A convention is a bid that you and your partner agree to give a special, artificial meaning rather than its natural one. It lets a single bid ask a question or show a feature precisely — the foundation of partnership communication. See how they sit within bridge bidding.
Learn Stayman first, then Jacoby transfers. Both apply after a 1NT opening, come up constantly, and are easy to remember. Add Blackwood when you start bidding slams.
Yes — a convention only works if both of you know it, since its whole point is a shared meaning. In club and online play you must also disclose your conventions to opponents, who are entitled to know what your bids mean.
Stayman (2♣ over 1NT) asks partner whether they hold a four-card major. Jacoby transfers (2♢ or 2♥) show a five-card major and make the 1NT opener the declarer. You often use both in the same auction.
Fewer than you might think. Stayman, transfers and Blackwood cover the great majority of useful situations. It is far better to play a small set reliably with your partner than to half-remember a long list. Build up gradually from the bidding hub.
Stayman. It is a single bid — 2♣ over partner’s 1NT — with a clear question and only a handful of possible replies, which is why almost everyone learns it first.

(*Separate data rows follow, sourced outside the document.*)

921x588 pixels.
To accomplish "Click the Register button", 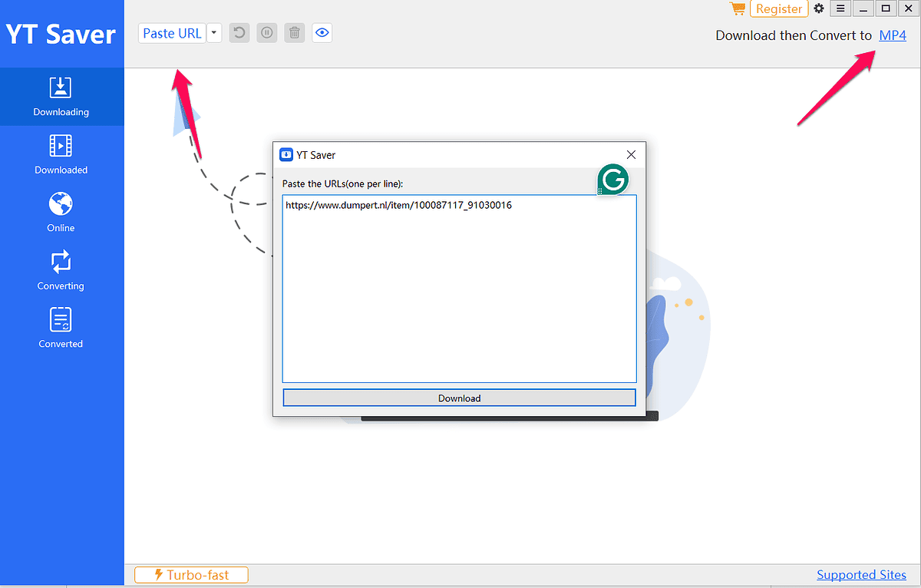I will pos(779,9).
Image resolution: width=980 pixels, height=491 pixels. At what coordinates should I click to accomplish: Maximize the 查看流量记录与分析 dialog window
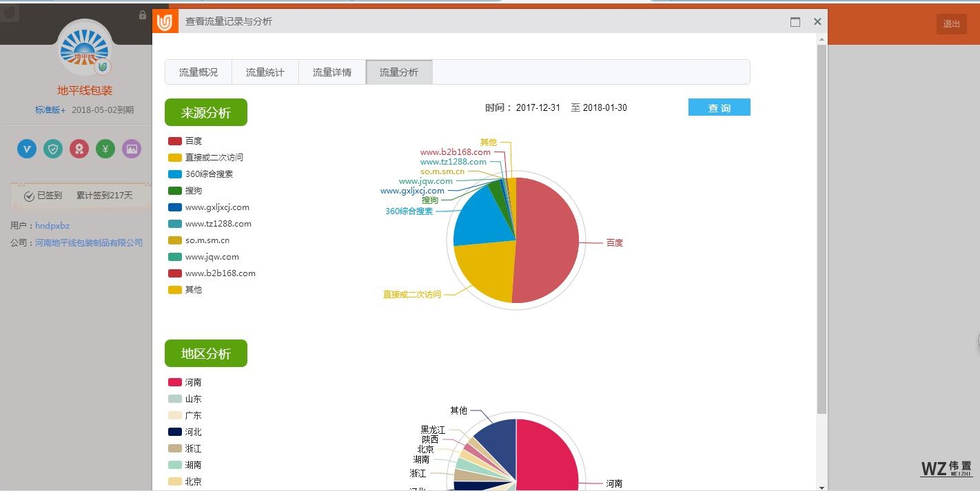(795, 22)
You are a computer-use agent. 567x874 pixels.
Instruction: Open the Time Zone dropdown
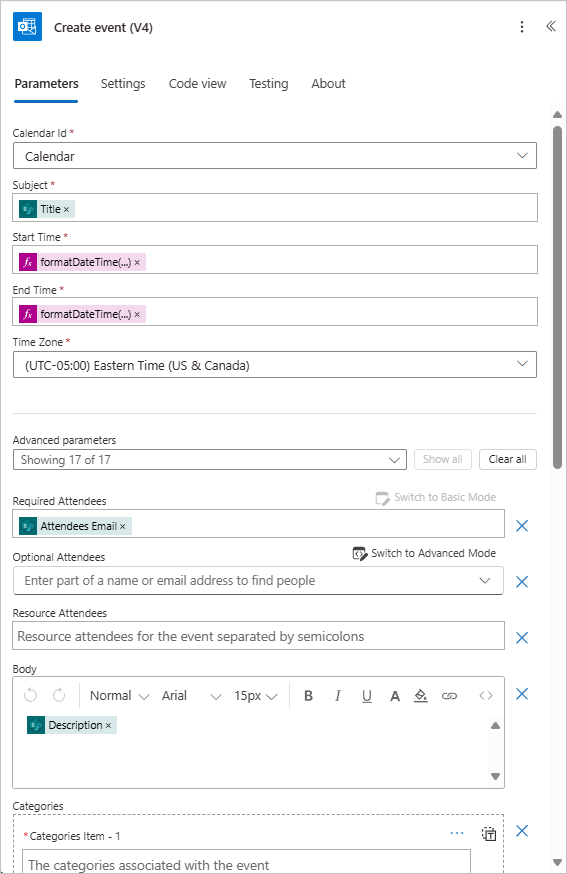[x=275, y=365]
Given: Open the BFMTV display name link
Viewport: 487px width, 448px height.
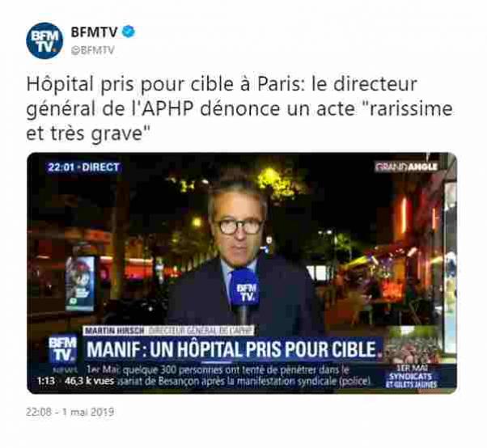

Blackwood. A 4NT bid asks how many aces partner holds so you never bid a slam off two cashing aces. Roman Key Card Blackwood is the more precise modern version.
Key Takeaways
- Bridge conventions are agreed bidding meanings designed to improve communication between partners.
- The three to learn first are Stayman, Jacoby Transfers and Blackwood — they cover most common situations.
- Competitive tools like takeout and negative doubles become valuable as you gain experience.
- A convention only works if both partners agree it in advance — and you must disclose it to opponents.
- Add them gradually. A small set played reliably beats memorising a long list of artificial bids.